**Activity:** Reproduce exactly the run of lines that begins with the one containing "Where should I click to: Click" and ends with the last line of the records, omitting pictures.

**Dataset excerpts:**
* * * * * * * * *

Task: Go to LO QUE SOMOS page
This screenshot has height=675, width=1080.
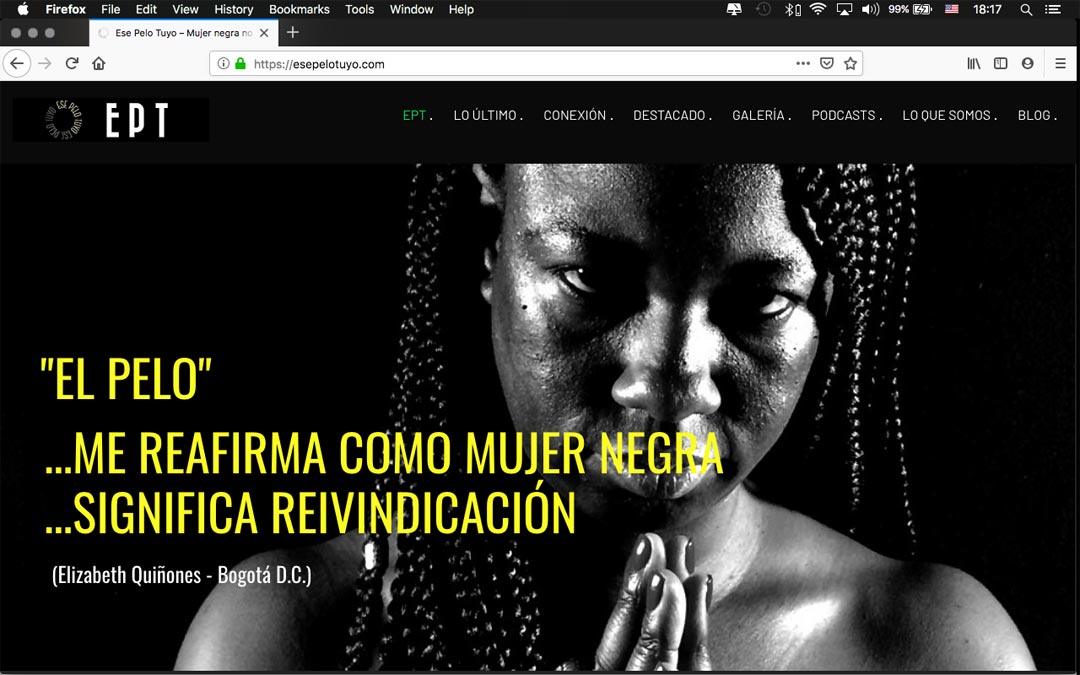Action: [946, 115]
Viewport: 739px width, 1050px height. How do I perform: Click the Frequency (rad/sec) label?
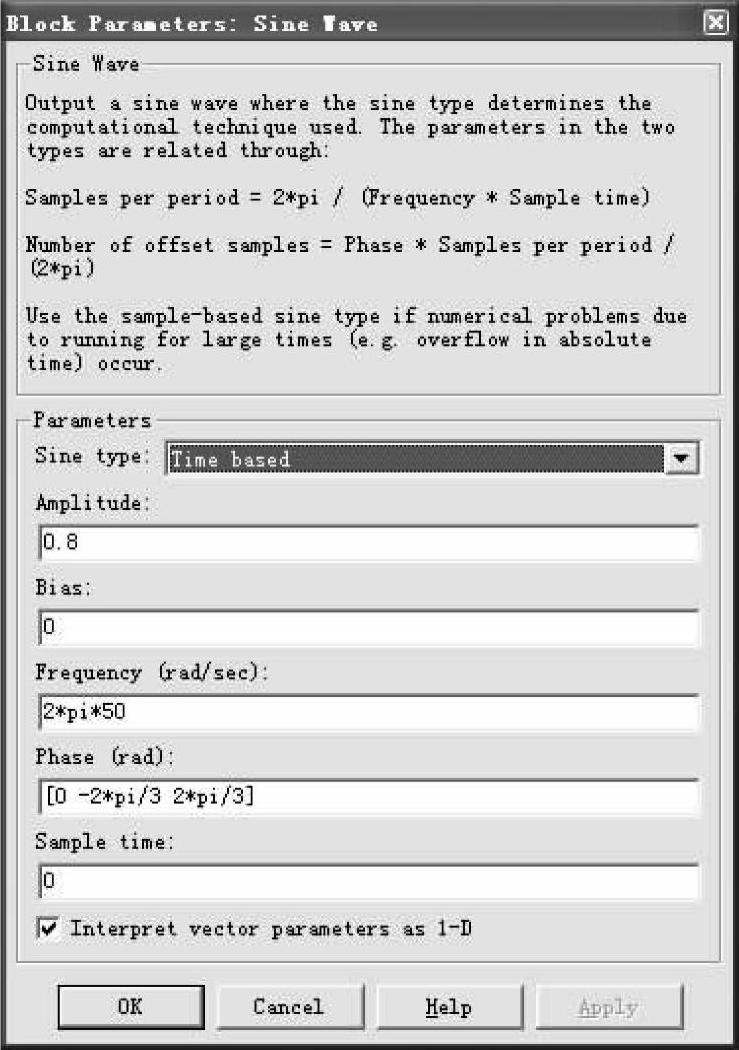[x=152, y=673]
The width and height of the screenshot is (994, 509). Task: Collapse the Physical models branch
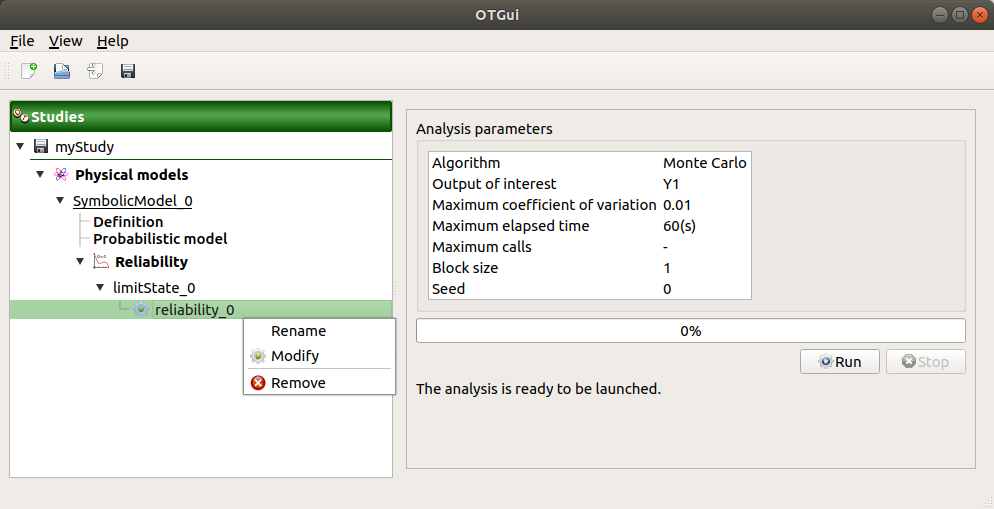point(40,175)
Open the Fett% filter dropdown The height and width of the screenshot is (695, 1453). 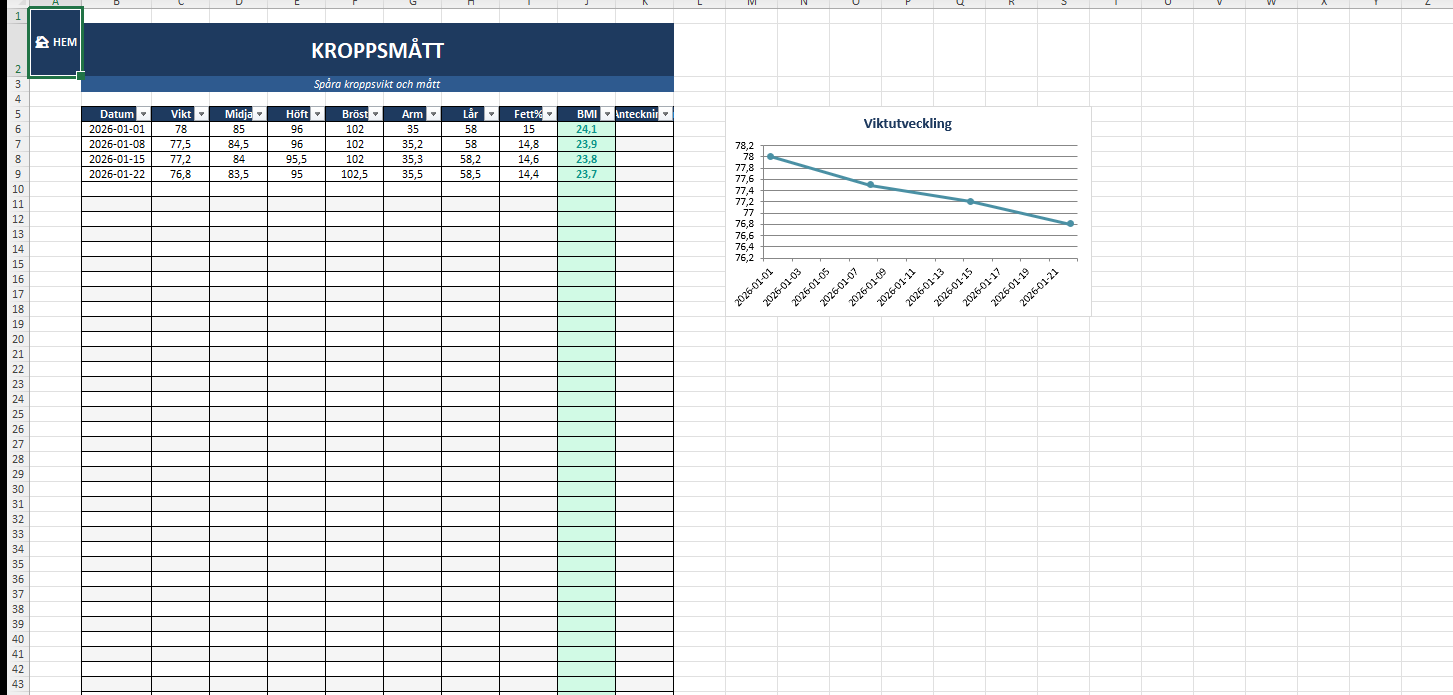[x=549, y=114]
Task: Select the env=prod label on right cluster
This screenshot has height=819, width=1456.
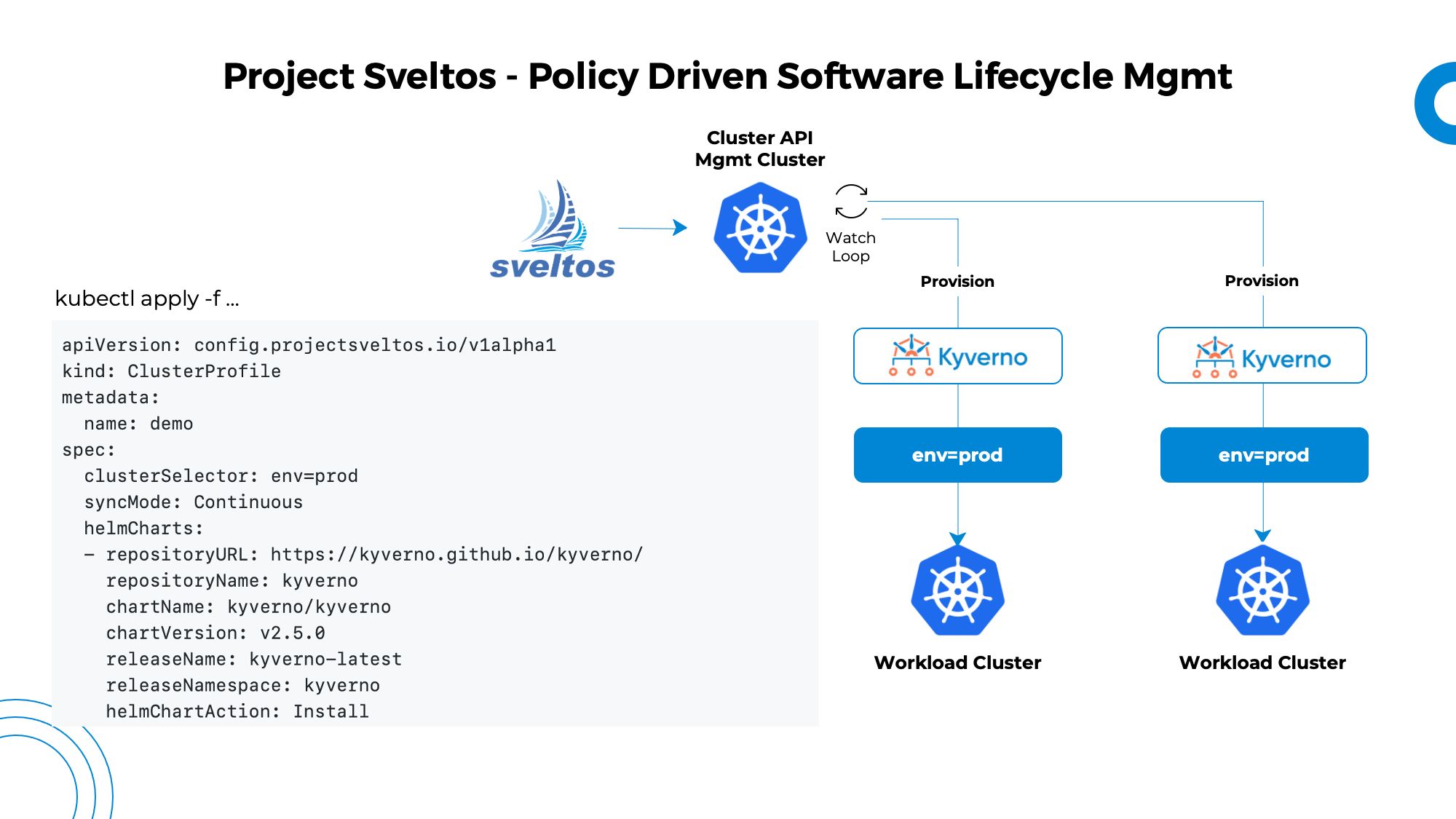Action: click(x=1263, y=455)
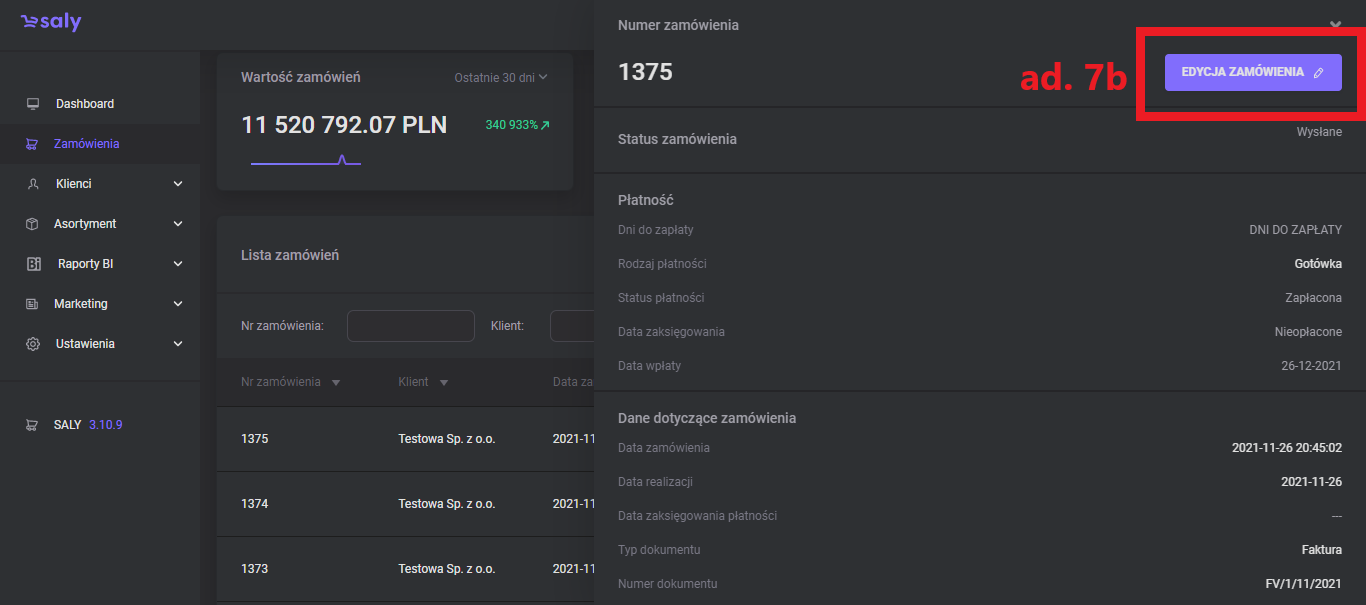Click the Ustawienia gear icon
The image size is (1366, 605).
pyautogui.click(x=33, y=344)
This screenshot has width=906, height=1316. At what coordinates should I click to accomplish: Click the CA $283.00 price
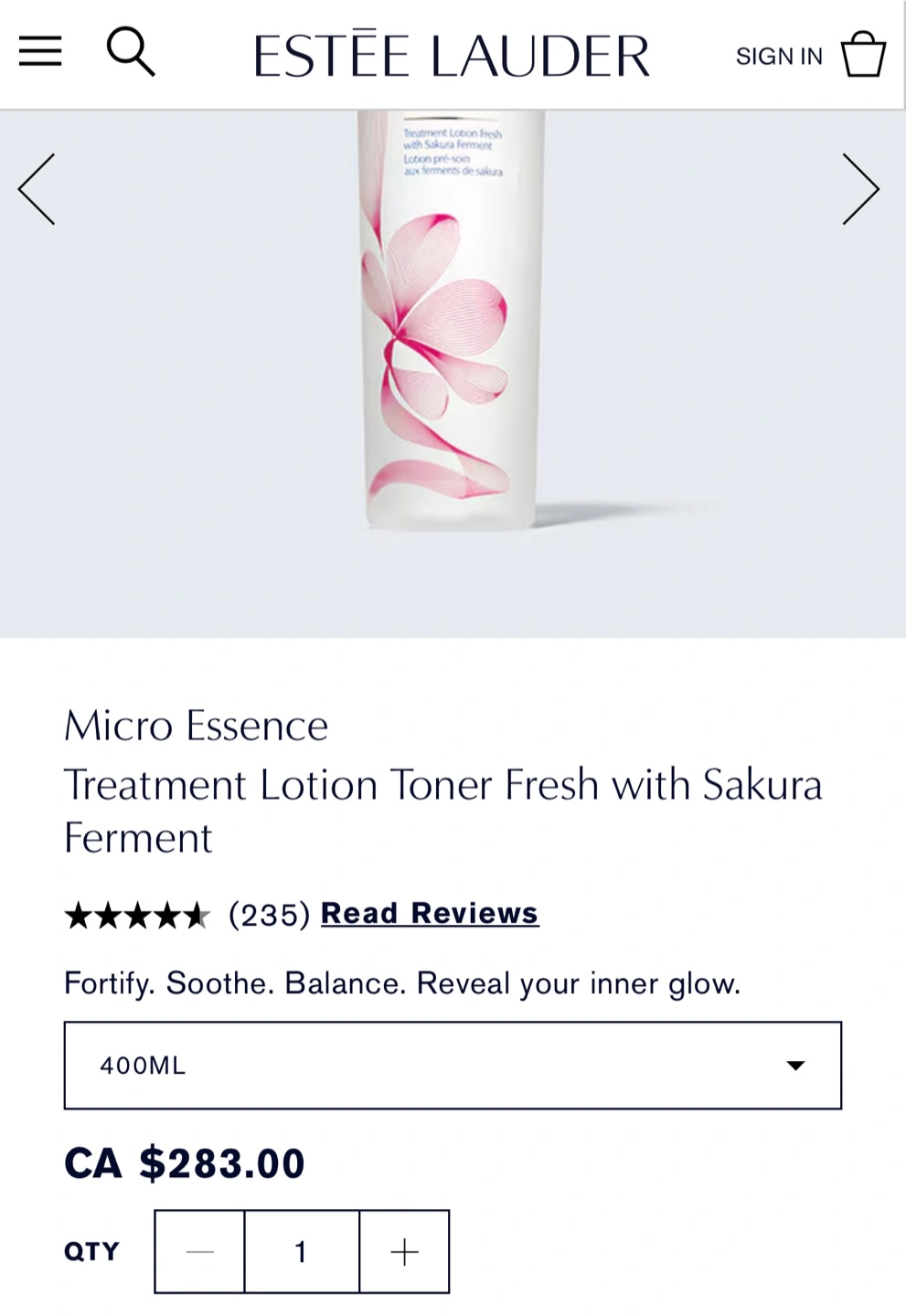185,1163
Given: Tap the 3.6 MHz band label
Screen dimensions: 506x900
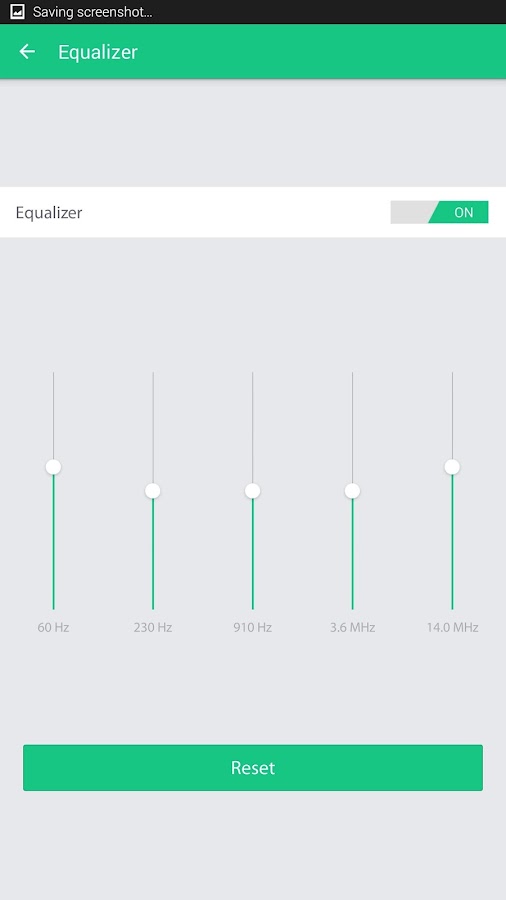Looking at the screenshot, I should point(352,627).
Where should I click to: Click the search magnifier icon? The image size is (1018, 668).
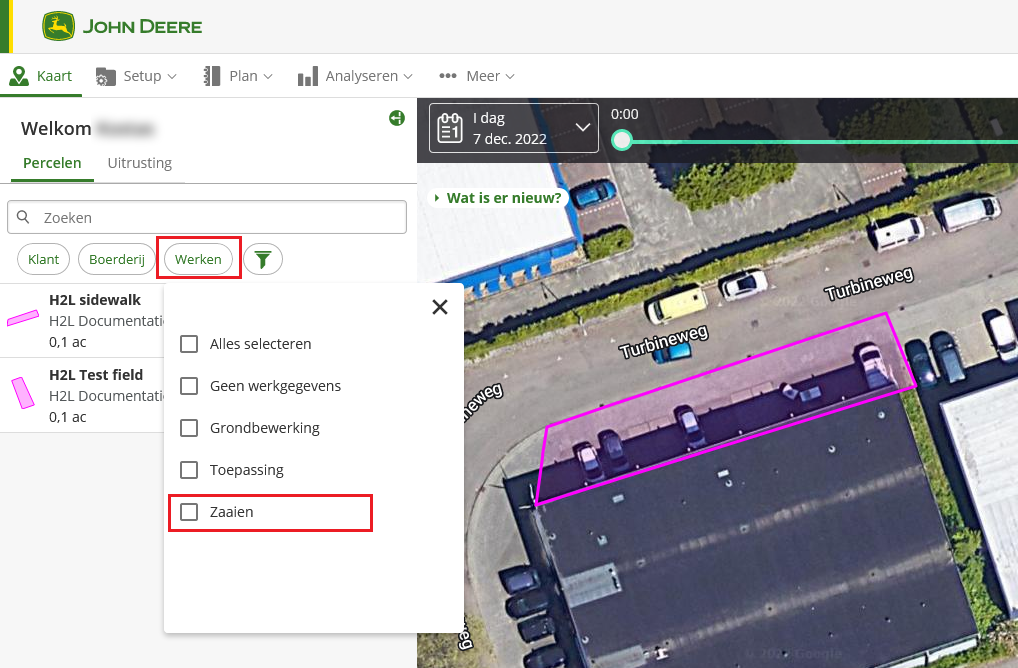click(24, 217)
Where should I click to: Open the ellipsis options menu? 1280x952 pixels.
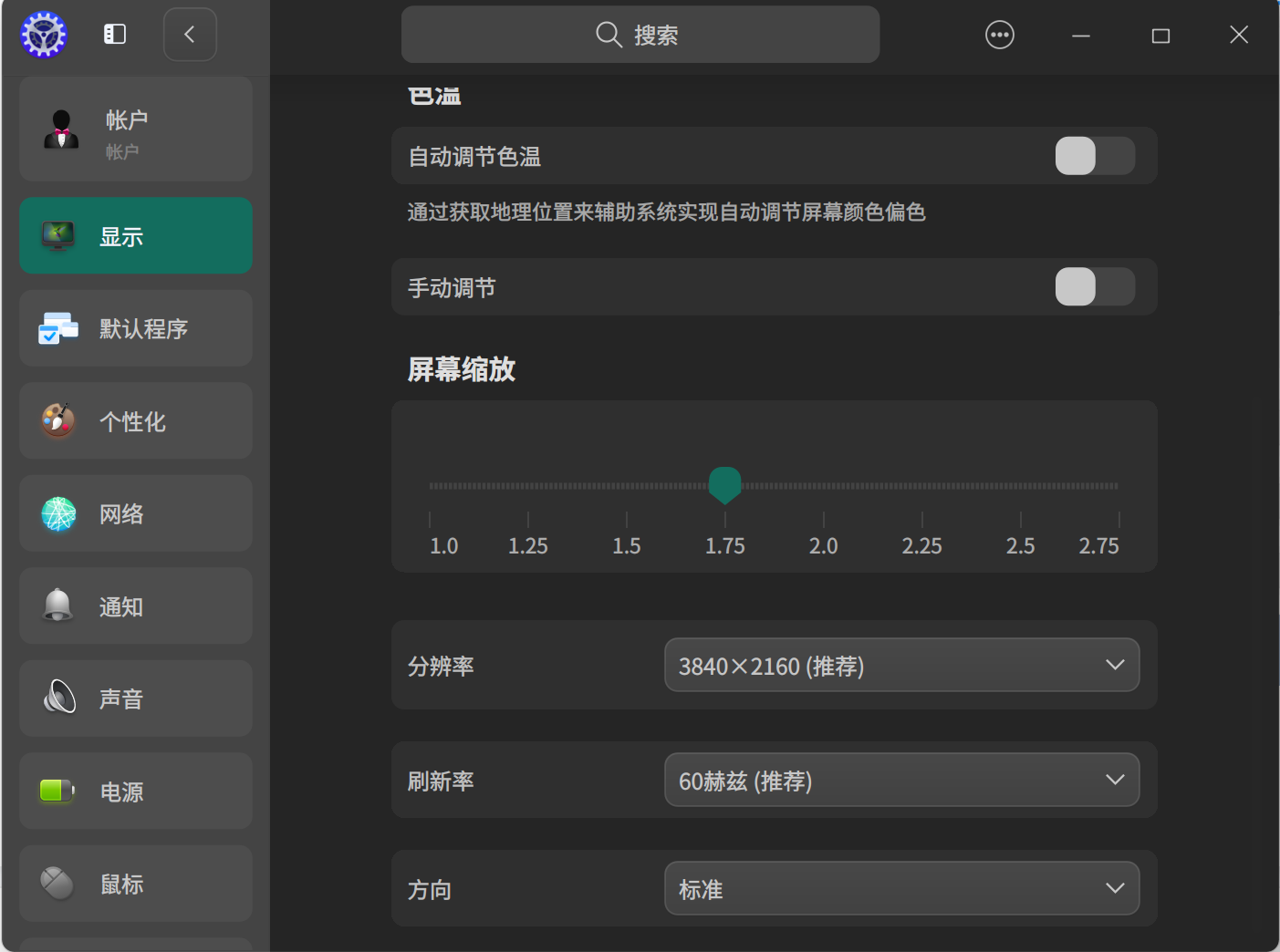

* * * * * * * * *

**Written solution:**
Where should I click to: Click the search magnifier icon? The image size is (1018, 668).
click(24, 217)
Where should I click to: Open the ellipsis options menu? 1280x952 pixels.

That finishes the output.